Il nostro studio non ha trovato una differenza statisticamente significativa nel numero di uomini e donne che avevano anticorpi, sebbene la prevalenza di anticorpi fosse più alta negli uomini di età superiore ai 40 anni. Tuttavia, quando abbiamo confrontato i livelli di anticorpi in coloro che sono risultati positivi, abbiamo trovato una differenza fondamentale: i livelli dei partecipanti di sesso maschile erano tre volte quelli dei partecipanti di sesso femminile. Ciò nonostante non vi fosse alcuna differenza nei precedenti sintomi correlati al coronavirus Covid-19 segnalati da uomini e donne, suggerendo alcuna differenza nella gravità delle infezioni che li hanno prodotti.
Tre mesi dopo quando abbiamo proseguito con un secondo test, abbiamo riscontrato un’altra differenza fondamentale: il 21,7% di coloro che avevano precedentemente avuto anticorpi contro il coronavirus Covid-19 non era più risultato positivo, il che implica che una persona asintomatica su cinque che genera anticorpi contro il coronavirus Covid-19 li perde dopo sei mesi.
È interessante notare che nel nostro studio l’80% di coloro che avevano perso i loro anticorpi erano donne. Le donne che avevano perso i loro anticorpi in media avevano anche dieci anni più delle donne che avevano conservato gli anticorpi. Ciò può essere correlato a una risposta immunitaria alterata nelle donne che si stanno avvicinando alla menopausa o sono in post-menopausa, simile a quella osservata nell’influenza.
I nostri risultati complessivamente suggeriscono che mentre valutiamo l’immunità al coronavirus Covid-19 – e la sua longevità – dobbiamo essere preparati alla non uniformità, l’età e il sesso potrebbero comportare importanti differenze.
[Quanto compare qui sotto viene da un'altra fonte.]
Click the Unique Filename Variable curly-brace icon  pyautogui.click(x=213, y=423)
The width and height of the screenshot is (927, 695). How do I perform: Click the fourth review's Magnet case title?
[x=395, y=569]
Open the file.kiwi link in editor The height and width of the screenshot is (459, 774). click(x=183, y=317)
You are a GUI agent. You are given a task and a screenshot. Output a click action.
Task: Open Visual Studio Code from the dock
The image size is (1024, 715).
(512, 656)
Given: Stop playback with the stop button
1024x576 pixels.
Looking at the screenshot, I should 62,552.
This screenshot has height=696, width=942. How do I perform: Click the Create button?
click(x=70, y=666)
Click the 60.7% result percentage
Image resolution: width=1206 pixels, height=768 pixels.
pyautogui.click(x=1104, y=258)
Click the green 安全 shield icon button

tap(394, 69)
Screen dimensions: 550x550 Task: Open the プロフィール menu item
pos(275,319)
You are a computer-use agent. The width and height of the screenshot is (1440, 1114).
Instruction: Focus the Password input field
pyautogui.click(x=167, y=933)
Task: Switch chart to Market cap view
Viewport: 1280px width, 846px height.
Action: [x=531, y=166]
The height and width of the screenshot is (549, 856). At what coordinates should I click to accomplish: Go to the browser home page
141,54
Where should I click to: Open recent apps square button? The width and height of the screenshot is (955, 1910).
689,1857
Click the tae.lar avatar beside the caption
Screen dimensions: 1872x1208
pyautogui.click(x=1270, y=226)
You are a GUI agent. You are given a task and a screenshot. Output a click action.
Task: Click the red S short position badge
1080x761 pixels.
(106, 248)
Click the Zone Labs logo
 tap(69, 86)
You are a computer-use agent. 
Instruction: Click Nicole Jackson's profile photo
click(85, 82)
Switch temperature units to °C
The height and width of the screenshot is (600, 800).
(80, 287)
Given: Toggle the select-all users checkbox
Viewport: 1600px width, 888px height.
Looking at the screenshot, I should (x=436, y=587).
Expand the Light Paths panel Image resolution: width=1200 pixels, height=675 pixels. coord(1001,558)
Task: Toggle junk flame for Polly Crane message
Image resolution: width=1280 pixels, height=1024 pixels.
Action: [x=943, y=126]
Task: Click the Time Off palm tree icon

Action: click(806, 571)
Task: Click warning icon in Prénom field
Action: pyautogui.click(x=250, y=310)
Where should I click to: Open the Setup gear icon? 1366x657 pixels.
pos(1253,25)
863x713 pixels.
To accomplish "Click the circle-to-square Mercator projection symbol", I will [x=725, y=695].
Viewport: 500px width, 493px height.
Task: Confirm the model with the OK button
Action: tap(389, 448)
Vittoria per il test flusso laterale
È stato suggerito che i test flusso laterale come quelli che abbiamo usato potrebbero essere utilizzati più ampiamente per rilevare se le persone hanno anticorpi coronavirus Covid-19. Rispetto ai test con metodi convenzionali, i test a flusso laterale sono veloci ed economici, richiedono una formazione minima da utilizzare ed evitano la necessità di complesse analisi di laboratorio. L’utilizzo di questo tipo di test per lo screening di persone asintomatiche tuttavia è stato messo in discussione, poiché c’erano preoccupazioni sulla loro accuratezza. Ciò è stato ulteriormente ostacolato dalla mancanza di standardizzazione nella moltitudine di aziende che hanno prodotto questi test a scopo di lucro.
È per i suddetti motivi che abbiamo eseguito un confronto indipendente in cieco tra il metodo del flusso laterale che abbiamo adottato e due metodi approvati dal governo per il test degli anticorpi. Il nostro test ha identificato correttamente il 96% di persone con anticorpi e il 95% di persone senza anticorpi, questo livello di accuratezza suggerisce che i test a flusso laterale potrebbero essere utilizzati per monitorare efficacemente la produzione di anticorpi delle persone.
L’applicazione pratica di questi test con il lancio dei vaccini coronavirus Covid-19 in tutto il Regno Unito, potrebbe essere la valutazione di come l’efficacia dei vaccini coronavirus Covid-19 su larga scala possa cambiare nel tempo.